--- Page excerpt ---
::::

My first experience with trot lines for catching crayfish was dismal. Now, in retrospect, I almost find that first experience amusing. I did everything possibly wrong in this first attempt. After that disaster and because the single-trap-with-a-string-and-a-float method had worked so well for me, I really did not mind ignoring trot lines for a while.

One of the main advantages with trot lines is of course that the traps are kept hidden - under the water - with no floats showing long fingered and unscrupulous people where they are hiding. Even though I have never lost a trap to thievery, yet, I realized that it is probably a good idea to keep traps out of sight, especially in waters that are frequented with many other fishing people.

When putting out traps in lakes I have always been aware of the possibility of thieves, but I took precautions to minimize the risk of losing traps to lawless elements. Setting out traps during daytime hours, I made sure I was in the vicinity to keep an eye on them. When placing traps for a night catch, I set them out after it was too dark for fishermen to be out on the lake.

As I became more active in catching crayfish and as I started using more traps, I decided that I was probably playing a gambling game with people's honesty. After reading Terry Bullard's excellent treatise on the subject, I decided it was time for me to make another attempt at using a trot line when catching crayfish.

The principle I used during my first attempt at trot lines was good. But the execution of it was lousy. For one thing, I was not using a floating line. This is most important, or you will, as I did, get the sinking line entangled in all sorts of debris on the bottom of the lake. Second, the trot line should be rather sturdy; at least 1/4" thick is recommended. Initially I had used much skinnier line.

The rope, polypropylene cord which floats, must be wound some way, maybe on a cranked reel, to keep it out of the way from gear in or around the boat. Each trap should have a clip that can be fastened to the trot line at predetermined intervals. Arbitrarily I chose the distance of 20' between each trap.

Best is undoubtedly to keep all hooking clips on the trap, leaving the trot line free from encumbrances on the crank-up reel. When setting up for my second attempt at trot lines, I did not have the correct clips to fasten to my traps. So instead I made a loop on the trot line every twenty feet and attached a little clip there which could be attached to the trap. It worked, but leaving the trot line free of this clutter would be better.

My second serious attempt at trot lines was limited to 5 traps. Simply because Wal-Mart that day did not have any other lengths than 100' poly in stock. What I wanted was a trot line for at least ten traps. Learning to crawl before walking made me accept this limitation. As I usually go crayfish catching with at least ten traps, I should have a trot line that is at least 200-300 feet long. As I am not catching crayfish commercially, I doubt I will want to have any longer trot lines. Professionals lay out lines that hold many more traps. But they also have sturdier equipment, larger boats and heavier traps that put up with rough treatment.

::::

(Item coordinate data)
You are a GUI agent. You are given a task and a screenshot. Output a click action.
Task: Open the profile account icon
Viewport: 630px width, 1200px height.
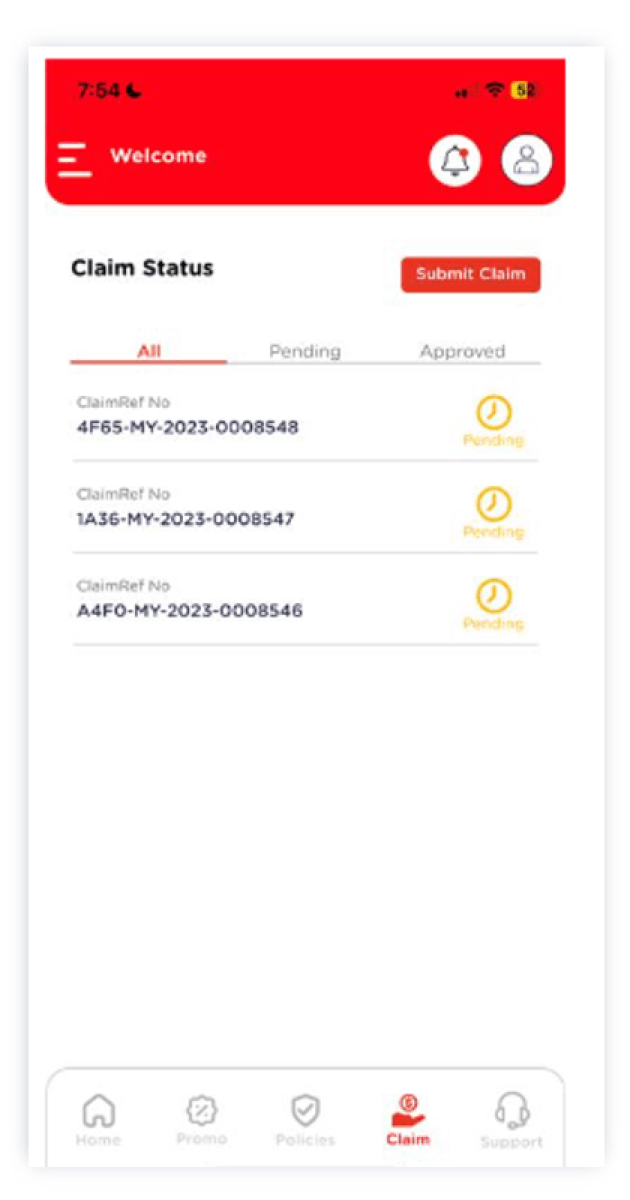(525, 160)
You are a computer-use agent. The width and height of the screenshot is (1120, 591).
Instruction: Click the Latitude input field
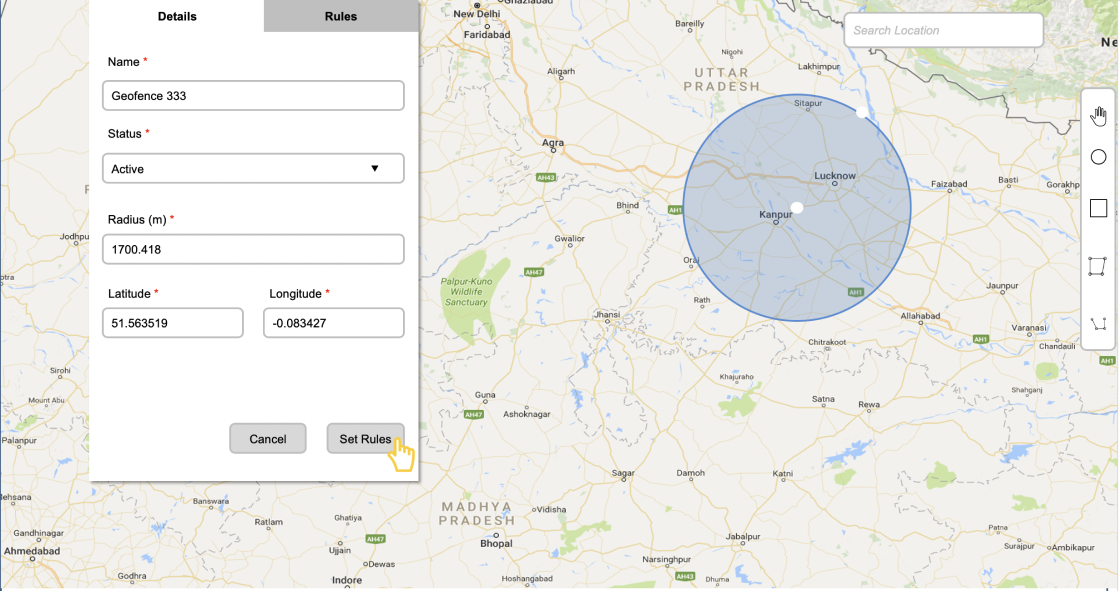pyautogui.click(x=172, y=322)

::::

--- Instructions to follow ---
Using the crayfish trot line text, answer the following:
(a) What minimum thickness is recommended for a trot line?
(b) What distance did the writer choose between each trap?
(c) How many traps were used in the writer's second serious attempt at trot lines?

--- Task solution ---
(a) At least 1/4" thick.
(b) 20 feet.
(c) Five traps.